* **PROVIDED RECORDS**
————————

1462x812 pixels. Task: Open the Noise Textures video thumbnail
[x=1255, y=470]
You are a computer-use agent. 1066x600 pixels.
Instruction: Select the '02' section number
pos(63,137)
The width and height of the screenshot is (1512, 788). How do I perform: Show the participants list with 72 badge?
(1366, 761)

————————

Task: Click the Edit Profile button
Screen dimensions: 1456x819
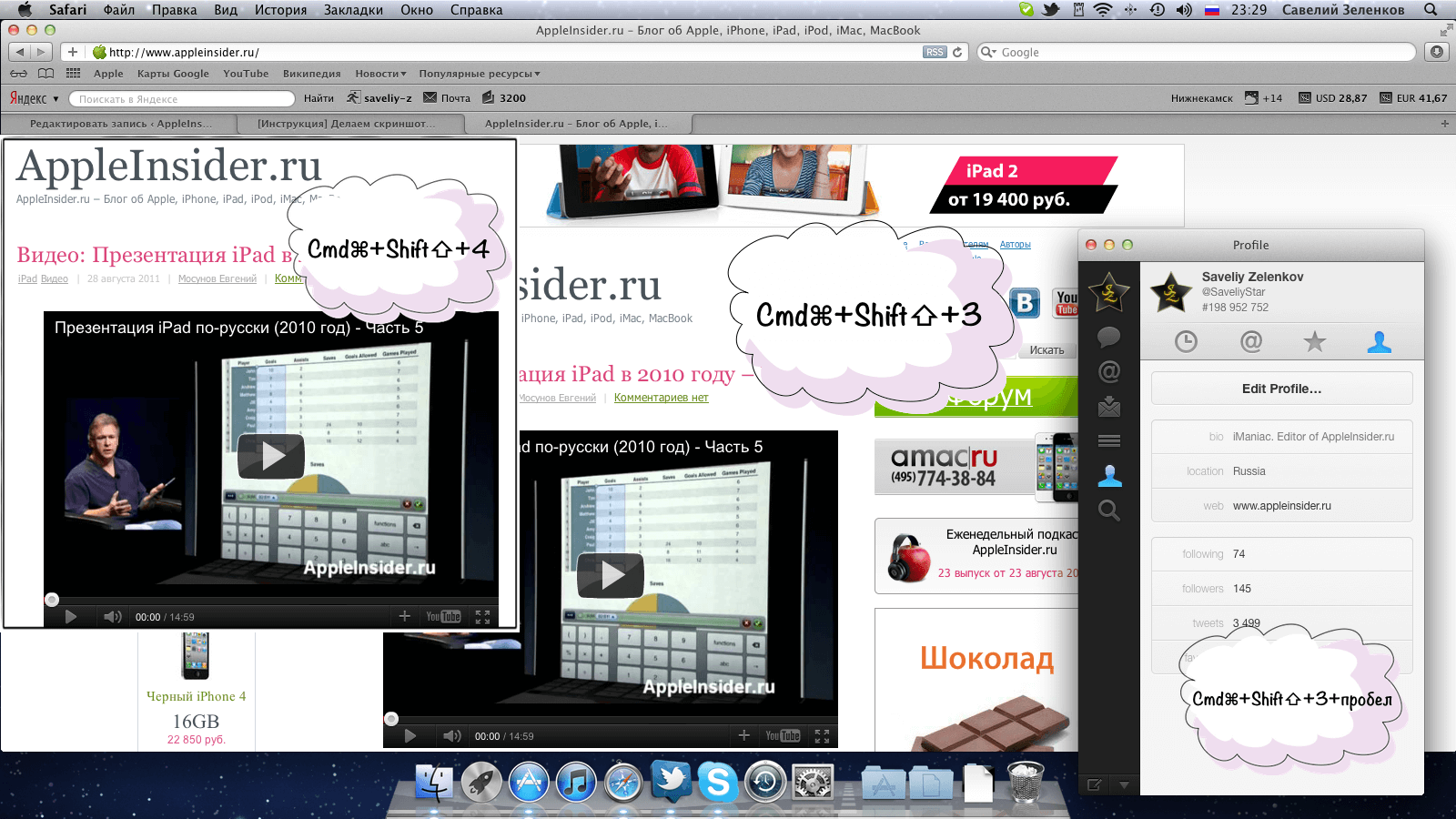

————————

Considering only the material above, set down every line from the one with "Task: Click the Edit Profile button" to the one with "Screen dimensions: 1456x819", inclusive, exactly as written.

Task: Click the Edit Profile button
Screen dimensions: 1456x819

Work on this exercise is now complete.